Voir une exposition sur Fra Angelico demande soit de grosses connaissances en histoire de l’art, soit de s’oublier un peu et de profiter du spectacle. C’est la seconde option qui a été retenue ici.

L’artiste est connu pour associer christianisme paradisiaque et finesse d’orfèvrerie. Il construit des tableaux ou des moines poupons et des vierges majestueuses sont rangés dans des architectures arides et géométriques. Fra Angelico les dispose au centre de modules architectoniques, qui sont autant d’églises, de trônes et de barques, ordonnant la vie silencieuse de ces paysages de tétris liturgiques.

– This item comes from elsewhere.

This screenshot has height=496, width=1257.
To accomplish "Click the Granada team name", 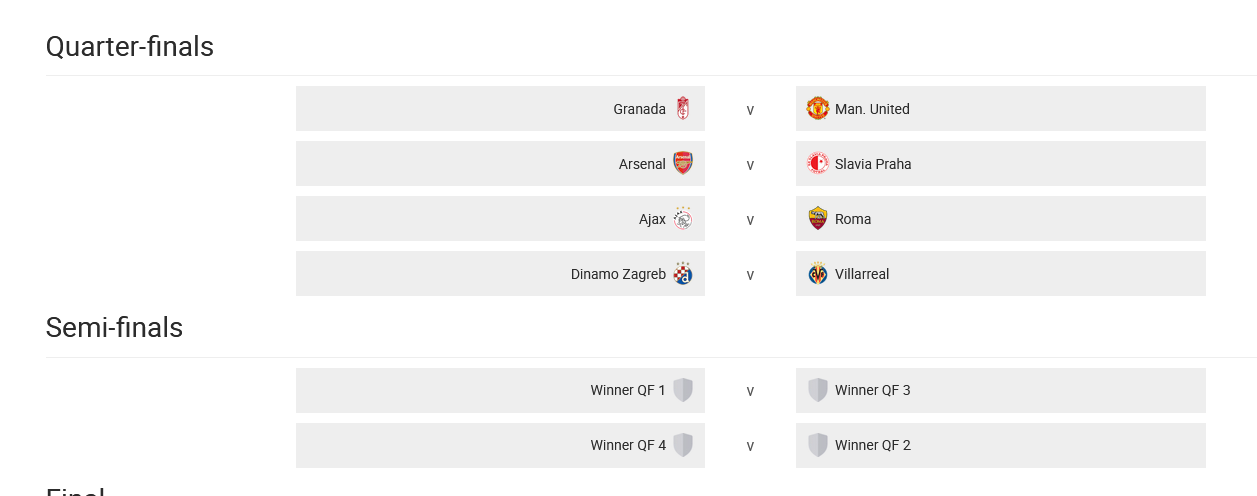I will (639, 109).
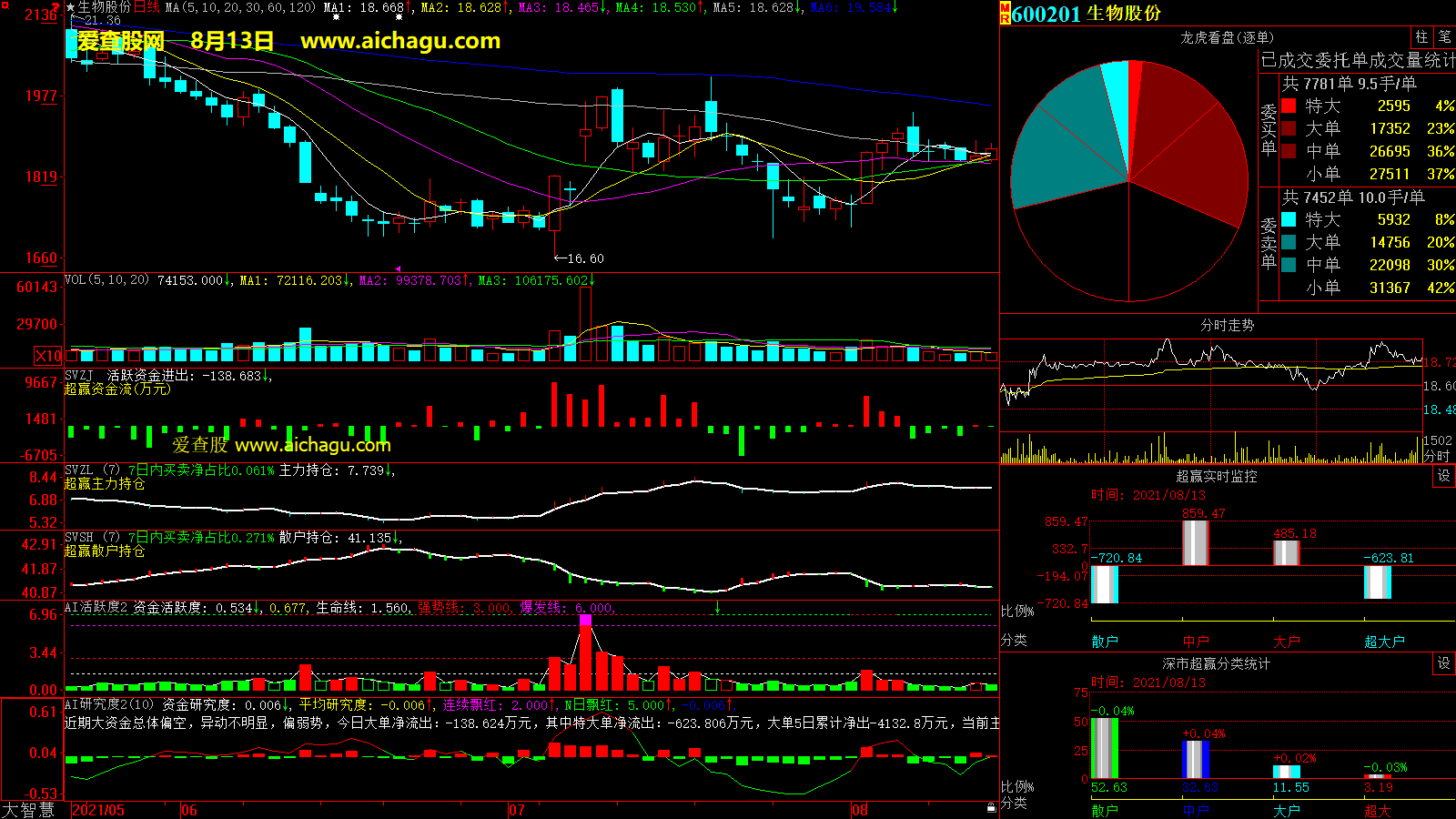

Cela est fait avec un constant souci d’équilibre entre la douceur des coloris, les passages acides et des fonds dorés – éblouissant au sens propre comme au figuré. Tous œuvrent à souligner la tragédie des martyres qui meurent et se sanctifient tableau après tableau. Ici l’or est partout, ça brille tellement que ça pique les yeux, mais au-delà les teintes rouges sous-jacentes magnifient ses reflets et lui donnent une chaleur irréelle.

Pour autant le travail de l’artiste n’est pas distant, tout au contraire. Ces tableaux sont souvent un délice pour ceux qui aime voir. À ce titre Thebaide a un petit air de « Où est Charlie ». L’hagiographie est une science que la rigueur de l’artiste alliée aux siècles écoulés a muée en un comique de situation particulièrement efficace pour peu que l’on desserre les dents.

Les salles se succèdent pour mener à l’avant dernière, celle des Madones. Elles sont toutes différentes, toutes avec leurs postures propres. L’une d’elle tient un enfant mou comme un poupon de cire, une autre a le visage rempli de tendresse, ailleurs de méfiance. Mais la plus amusante est la Madone de Cedri. Elle et l’Enfant Jésus qu’elle tient dans ses bras ont l’air d’avoir mangé une huître pas fraîche. Tous commentaires savants exceptés la teinte verdâtre de leur peau, leurs regards bas et leurs paupières lourdes laissent penser que tôt ou tard ils rendront leur déjeuner. Évidement si on se renseigne un instant on apprend qu’il en est rien. Mais parfois l’ignorance est plus amusante.

Dans la dernière salle le Christ de pitié achève de nous convaincre de la piété de l’artiste. S’il n’y avait pas tant de monde on verserait une larme.